Que feriez-vous si l'on vous donnait la possibilité de devenir intelligent? Plus que cela, de devenir très intelligent, plus intelligent que tout le monde, un vrai génie? Et que feriez-vous si ce don vous était enlevé?
Le Studio des Champs Elysées joue actuellement la pièce
Des fleurs pour Algernon, tiré du roman du même nom écrit par
Daniel Keyes. Disons le tout de suite, cette pièce est une franche réussite.
Algernon est une petite souris de laboratoire.
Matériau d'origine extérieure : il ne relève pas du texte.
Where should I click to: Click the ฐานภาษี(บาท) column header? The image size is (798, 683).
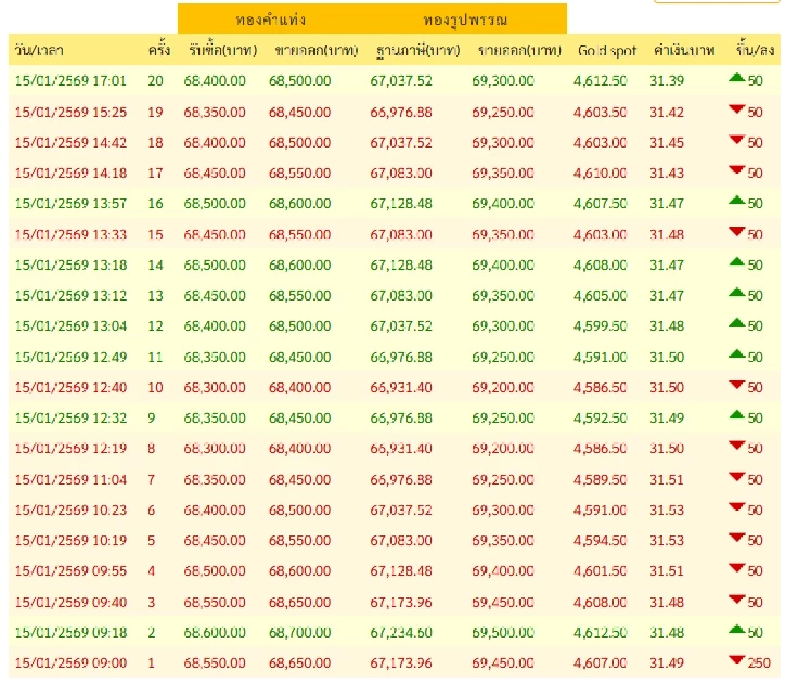pos(418,51)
Deux scientifiques reconnus ont voulu tester sur elle une opération visant à accroître son intelligence.
Les résultats sont époustouflants et incitent les scientifiques à passer aux
tests humain. Charlie Gordon est le sujet choisi pour l'expérience, son QI ne
dépasse pas 68 et il se fait régulièrement battre par la petite souris, devenue
intelligente, lors du test du labyrinthe. Mais il a une grande envie
d'apprendre, une envie stimulée par Miss Kinian, sa charmante professeur qui
lui enseigne la lecture et l'écriture. L'opération est un succès!
Progressivement Charlie devient intelligent, plus intelligent que tout le
monde. Il découvre le monde en même temps que le savoir, la connaissance, et
même l'amour auprès de Miss Kinian, devenue Alice. Mais un jour, la petite
souris décline, régresse et finit par mourir. Dans quelle mesure les destins de
Charlie et d'Algernon sont ils liés? Que peut-on faire quand l'on sait que l'on
va redevenir bête, et que rien ne l'empêchera?
Voici pour l'intrigue, cette dernière étant magnifiquement
servie par une mise en scène bien pensée. Gregory Gadebois, l'acteur
pensionnaire de la Comédie Française, est seul en scène et réussit la
remarquable performance de faire vivre à lui tout seul l'histoire et les
différents personnages à travers l'oeil d'un Charlie plus que convaincant,
bouleversant. La scène est étroite, carrée, entourée de projecteurs aux fils
apparents, c'est la cage scientifique à travers laquelle Charlie est observé.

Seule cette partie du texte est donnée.